元器件交易网讯  5月21日消息，据外媒报道，美国国土安全部（DHS）表示，黑客组织最近袭击了美国公用设施，破坏其控制系统网络，但没有证据表明公用设施系统受到影响。

　　工业控制系统机构网络应急响应小组（ICS-CERT）在本周发布的报告中指出，美国国土安全部没有确认此事。

　　美国国土安全部周二对路透社表示，确认有未经授权的访问，ICS-CERT能够处理受影响的实体，采取了缓解措施，确保他们的安全控制系统操作不受任何影响。

　　这样的网络攻击很少被ICS-CERT披露，通常其调查详细信息保密，鼓励企业与政府共享信息。公司往往不愿公开攻击事件，以避免造成潜在的负面效应。

　　最近，关于美国网络遭黑客袭击的话题已成为热点，美国还指控五名中国军官侵入美国公司窃取商业机密。

　　（元器件交易网董蕾 摘译）

　　外媒原文如下：

　　A sophisticated hacking group recently attacked a U.S. public utility and compromised its control system network, but there was no evidence that the utility's operations were affected, according to the Department of Homeland Security.

　　DHS did not identify the utility in a report that was issued this week by the agency's Industrial Control Systems Cyber Emergency Response Team, or ICS-CERT.

　　"While unauthorized access was identified, ICS-CERT was able to work with the affected entity to put in place mitigation strategies and ensure the security of their control systems before there was any impact to operations," a DHS official told Reuters on Tuesday.

　　Such cyber attacks are rarely disclosed by ICS-CERT, which typically keeps details about its investigations secret to encourage businesses to share information with the government.
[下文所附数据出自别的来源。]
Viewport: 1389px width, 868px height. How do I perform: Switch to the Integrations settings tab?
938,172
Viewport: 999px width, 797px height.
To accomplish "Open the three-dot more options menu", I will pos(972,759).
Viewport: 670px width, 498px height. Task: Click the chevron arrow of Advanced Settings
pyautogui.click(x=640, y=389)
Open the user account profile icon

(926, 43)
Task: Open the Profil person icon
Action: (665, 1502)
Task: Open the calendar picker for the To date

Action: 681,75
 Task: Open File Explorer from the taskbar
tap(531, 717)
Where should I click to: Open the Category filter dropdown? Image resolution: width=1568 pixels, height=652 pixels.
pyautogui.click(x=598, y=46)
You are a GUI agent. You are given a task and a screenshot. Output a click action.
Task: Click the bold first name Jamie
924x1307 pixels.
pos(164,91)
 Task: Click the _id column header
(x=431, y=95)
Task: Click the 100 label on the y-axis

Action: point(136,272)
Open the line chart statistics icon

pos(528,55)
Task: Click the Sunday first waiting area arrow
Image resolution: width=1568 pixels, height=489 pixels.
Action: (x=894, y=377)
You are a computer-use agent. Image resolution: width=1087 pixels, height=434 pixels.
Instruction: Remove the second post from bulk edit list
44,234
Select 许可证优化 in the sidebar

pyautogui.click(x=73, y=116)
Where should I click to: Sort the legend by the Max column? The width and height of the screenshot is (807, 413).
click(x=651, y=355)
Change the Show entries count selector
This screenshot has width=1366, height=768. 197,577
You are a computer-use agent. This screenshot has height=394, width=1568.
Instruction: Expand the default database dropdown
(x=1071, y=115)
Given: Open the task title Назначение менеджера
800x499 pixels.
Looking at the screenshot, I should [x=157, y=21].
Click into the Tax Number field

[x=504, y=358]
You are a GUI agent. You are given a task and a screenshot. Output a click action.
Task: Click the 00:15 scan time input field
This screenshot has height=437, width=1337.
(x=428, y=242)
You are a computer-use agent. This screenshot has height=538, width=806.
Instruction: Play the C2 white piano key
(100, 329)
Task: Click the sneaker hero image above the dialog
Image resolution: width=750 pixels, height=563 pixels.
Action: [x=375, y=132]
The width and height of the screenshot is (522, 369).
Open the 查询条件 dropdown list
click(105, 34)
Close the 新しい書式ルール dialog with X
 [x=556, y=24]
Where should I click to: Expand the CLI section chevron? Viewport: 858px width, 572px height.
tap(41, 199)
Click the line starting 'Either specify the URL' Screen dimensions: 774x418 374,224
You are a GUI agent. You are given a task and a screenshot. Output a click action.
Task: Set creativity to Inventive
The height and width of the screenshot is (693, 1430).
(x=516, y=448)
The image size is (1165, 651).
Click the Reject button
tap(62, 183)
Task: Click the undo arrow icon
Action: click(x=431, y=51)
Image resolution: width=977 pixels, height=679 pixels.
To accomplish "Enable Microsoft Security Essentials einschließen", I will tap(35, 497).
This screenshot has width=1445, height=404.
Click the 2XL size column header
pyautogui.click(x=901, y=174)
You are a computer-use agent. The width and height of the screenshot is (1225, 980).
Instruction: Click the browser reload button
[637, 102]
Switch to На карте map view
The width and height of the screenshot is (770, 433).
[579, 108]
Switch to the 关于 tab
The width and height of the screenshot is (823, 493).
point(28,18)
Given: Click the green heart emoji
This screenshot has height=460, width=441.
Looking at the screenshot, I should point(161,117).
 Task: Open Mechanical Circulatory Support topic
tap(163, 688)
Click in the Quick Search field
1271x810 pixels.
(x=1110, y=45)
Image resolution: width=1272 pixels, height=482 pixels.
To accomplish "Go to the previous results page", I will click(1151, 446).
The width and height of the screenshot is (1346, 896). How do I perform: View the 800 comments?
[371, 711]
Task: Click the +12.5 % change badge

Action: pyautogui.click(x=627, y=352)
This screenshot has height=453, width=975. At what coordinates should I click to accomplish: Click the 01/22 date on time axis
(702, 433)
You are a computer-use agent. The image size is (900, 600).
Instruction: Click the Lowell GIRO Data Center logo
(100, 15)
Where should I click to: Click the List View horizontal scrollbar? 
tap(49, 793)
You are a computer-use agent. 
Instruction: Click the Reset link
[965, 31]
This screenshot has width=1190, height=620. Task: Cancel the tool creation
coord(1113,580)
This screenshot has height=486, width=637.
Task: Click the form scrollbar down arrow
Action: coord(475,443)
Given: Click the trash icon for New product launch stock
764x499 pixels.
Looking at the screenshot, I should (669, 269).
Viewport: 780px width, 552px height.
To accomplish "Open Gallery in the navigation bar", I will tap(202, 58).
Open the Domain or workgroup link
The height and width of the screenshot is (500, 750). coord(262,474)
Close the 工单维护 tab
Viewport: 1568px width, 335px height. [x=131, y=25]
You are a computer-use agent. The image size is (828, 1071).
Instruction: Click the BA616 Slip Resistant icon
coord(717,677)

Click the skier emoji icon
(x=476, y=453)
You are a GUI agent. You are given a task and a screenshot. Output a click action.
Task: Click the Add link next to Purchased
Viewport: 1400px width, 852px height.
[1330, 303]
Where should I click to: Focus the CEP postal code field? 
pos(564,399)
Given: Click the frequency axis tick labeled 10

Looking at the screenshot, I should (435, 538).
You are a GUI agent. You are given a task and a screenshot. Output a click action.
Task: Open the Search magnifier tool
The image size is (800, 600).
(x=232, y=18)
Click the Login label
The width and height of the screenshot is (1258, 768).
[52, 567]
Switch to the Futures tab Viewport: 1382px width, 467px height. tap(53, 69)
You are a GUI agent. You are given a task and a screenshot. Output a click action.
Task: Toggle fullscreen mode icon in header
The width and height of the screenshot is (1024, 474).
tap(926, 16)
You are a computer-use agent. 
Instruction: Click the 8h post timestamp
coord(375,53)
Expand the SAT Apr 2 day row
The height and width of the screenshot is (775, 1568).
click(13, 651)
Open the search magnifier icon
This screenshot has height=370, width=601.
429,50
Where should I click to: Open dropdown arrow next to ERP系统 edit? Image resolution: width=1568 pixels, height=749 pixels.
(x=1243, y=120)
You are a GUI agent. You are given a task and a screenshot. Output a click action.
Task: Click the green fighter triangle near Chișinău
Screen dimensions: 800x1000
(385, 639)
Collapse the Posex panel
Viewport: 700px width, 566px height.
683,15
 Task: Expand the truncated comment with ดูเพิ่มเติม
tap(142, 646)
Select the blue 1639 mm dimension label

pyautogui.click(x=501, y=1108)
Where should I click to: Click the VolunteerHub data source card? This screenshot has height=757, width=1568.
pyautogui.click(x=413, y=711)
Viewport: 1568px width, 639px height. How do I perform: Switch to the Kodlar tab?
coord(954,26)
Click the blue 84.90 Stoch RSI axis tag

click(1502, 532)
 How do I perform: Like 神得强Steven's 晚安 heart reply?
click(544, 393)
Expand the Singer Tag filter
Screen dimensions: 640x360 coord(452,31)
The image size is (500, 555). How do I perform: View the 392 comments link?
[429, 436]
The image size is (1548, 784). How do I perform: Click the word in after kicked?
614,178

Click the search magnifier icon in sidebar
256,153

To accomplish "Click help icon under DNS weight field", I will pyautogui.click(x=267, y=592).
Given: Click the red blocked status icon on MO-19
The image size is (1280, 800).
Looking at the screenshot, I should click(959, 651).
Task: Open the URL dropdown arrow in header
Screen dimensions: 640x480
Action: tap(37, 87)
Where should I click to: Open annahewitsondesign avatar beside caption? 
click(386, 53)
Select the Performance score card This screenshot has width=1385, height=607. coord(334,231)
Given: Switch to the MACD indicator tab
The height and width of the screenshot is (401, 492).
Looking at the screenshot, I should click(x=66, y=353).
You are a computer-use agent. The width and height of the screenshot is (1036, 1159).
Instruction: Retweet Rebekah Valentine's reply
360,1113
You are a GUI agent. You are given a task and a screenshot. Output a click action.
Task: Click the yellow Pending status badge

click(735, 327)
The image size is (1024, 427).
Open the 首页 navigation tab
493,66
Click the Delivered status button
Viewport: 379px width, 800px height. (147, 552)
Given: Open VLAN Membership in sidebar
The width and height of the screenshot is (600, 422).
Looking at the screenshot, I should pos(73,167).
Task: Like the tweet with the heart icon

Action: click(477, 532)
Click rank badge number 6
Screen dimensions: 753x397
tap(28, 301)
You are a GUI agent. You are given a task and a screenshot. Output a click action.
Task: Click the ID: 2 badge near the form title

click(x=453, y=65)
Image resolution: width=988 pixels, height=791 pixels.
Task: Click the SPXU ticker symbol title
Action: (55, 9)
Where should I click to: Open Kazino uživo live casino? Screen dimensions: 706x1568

Companies are often reluctant to go public about attacks to avoid potentially negative publicity.

　　ICS-CERT said in the report posted on its website that investigators had determined the utility had likely been the victim of previous intrusions. It did not elaborate.

　　The agency said the hackers may have launched the latest attack through an Internet portal that enabled workers to access the utility's control systems. It said the system used a simple password mechanism that could be compromised using a technique known as "brute forcing," where hackers digitally force their way in by trying various password combinations.

　　Justin W. Clarke, an industrial control security consultant with security firm Cylance Inc, said it is rare for such breaches to be identified by utilities and even more rare for the government to disclose them.

　　"In most cases, systems that are so antiquated to be susceptible to such brute forcing technologies would not have the detailed logging required to aid in an investigation like this," Clarke said.

　　DHS also reported another hacking incident involving a control system server connected to "a mechanical device." The agency provided few details about that case, except to say the attacker had access over an extended period of time, though no attempts were made to manipulate the system.

　　"Internet facing devices have become a serious concern over the past few years," the agency said in the report.

　　Last year ICS-CERT responded to 256 cyber incident reports, more than half of them in the energy sector. While that is nearly double the agency's 2012 case load, there was not a single incident that caused a major disruption.

　　Those incidents include hacking into systems through Internet portals exposed over the Web, injecting malicious software through thumb drives, and exploitation of software vulnerabilities.